About a year has gone by since the decision, and the state of the Samoan Government has been daily growing more precarious. Taxes have not been paid, and the Government has not ventured to enforce them. Fresh taxes have fallen due, and the Government has not ventured to call for them. Salaries were running on, and that of the Chief Justice alone amounts to a considerable figure for these islands; the coffers had fallen low, at last it is believed they were quite empty, no resource seemed left, and bystanders waited with a smiling curiosity for the wheels to stop. I should add, to explain the epithet “smiling,” that the Government has proved a still-born child; and except for some spasmodic movements which I have already made the subject of remark in your columns, it may be said to have done nothing but pay salaries.

In this state of matters, on March 28, the President of the Council, Baron Senfft von Pilsach, was suddenly and privately supplied by Mr. Cedercrantz with a written judgment, reversing the verbal and public decision of a year before. By what powers of law was this result attained? And how was the point brought again before his Honour? I feel I shall here strain the credulity of your readers, but our authority is the President in person. The suit was brought by himself in his capacity (perhaps an imaginary one) of King’s adviser; it was defended by himself in his capacity of President of the Council, no notice had been given, the parties were not summoned, they were advised neither of the trial nor the judgment; so far as can be learned two persons only met and parted – the first was the plaintiff and defendant rolled in one, the other was a Judge who had decided black a year ago, and had now intimated a modest willingness to decide white.
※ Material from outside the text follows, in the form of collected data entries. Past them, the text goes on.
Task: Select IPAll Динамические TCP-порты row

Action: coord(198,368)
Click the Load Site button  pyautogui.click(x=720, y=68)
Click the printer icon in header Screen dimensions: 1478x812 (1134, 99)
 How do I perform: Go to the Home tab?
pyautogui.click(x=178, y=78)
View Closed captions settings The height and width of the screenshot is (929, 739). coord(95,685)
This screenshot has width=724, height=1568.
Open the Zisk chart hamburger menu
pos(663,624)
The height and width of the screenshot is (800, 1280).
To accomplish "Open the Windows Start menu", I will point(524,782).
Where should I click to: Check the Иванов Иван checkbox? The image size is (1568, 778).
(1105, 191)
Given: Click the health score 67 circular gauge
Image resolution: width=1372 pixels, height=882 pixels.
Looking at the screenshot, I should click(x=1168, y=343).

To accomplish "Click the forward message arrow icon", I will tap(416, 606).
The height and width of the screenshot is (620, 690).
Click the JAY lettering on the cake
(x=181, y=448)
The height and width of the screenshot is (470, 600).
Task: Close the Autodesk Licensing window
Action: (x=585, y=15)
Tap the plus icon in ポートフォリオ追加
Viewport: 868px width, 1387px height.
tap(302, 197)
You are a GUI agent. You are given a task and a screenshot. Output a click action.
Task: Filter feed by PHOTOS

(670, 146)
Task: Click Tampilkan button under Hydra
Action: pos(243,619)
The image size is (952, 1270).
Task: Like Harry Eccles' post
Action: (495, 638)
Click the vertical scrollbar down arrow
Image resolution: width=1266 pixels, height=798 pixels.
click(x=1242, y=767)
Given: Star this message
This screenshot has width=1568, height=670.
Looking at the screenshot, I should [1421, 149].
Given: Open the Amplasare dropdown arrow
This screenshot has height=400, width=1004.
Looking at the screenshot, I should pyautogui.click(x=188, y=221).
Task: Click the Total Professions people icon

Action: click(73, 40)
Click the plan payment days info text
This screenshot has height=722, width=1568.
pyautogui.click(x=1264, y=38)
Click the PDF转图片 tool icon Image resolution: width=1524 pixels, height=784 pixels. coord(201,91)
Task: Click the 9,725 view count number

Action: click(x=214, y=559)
But it is possible to follow more closely these original proceedings. Baron von Pilsach sat down (he told us) in his capacity of adviser to the King, and wrote to himself, in his capacity of President of the Council, an eloquent letter of reprimand three pages long; an unknown English artist clothed it for him in good language; and nothing remained but to have it signed by King Malietoa, to whom it was attributed. “So long as he knows how to sign!” – a white official is said thus to have summed up, with a shrug, the qualifications necessary in a Samoan king. It was signed accordingly, though whether the King knew what he was signing is matter of debate; and thus regularised, it was forwarded to the Chief Justice enclosed in a letter of adhesion from the President. Such as they were, these letters appear to have been the pleadings on which the Chief Justice proceeded; such as they were, they seem to have been the documents in this unusual case.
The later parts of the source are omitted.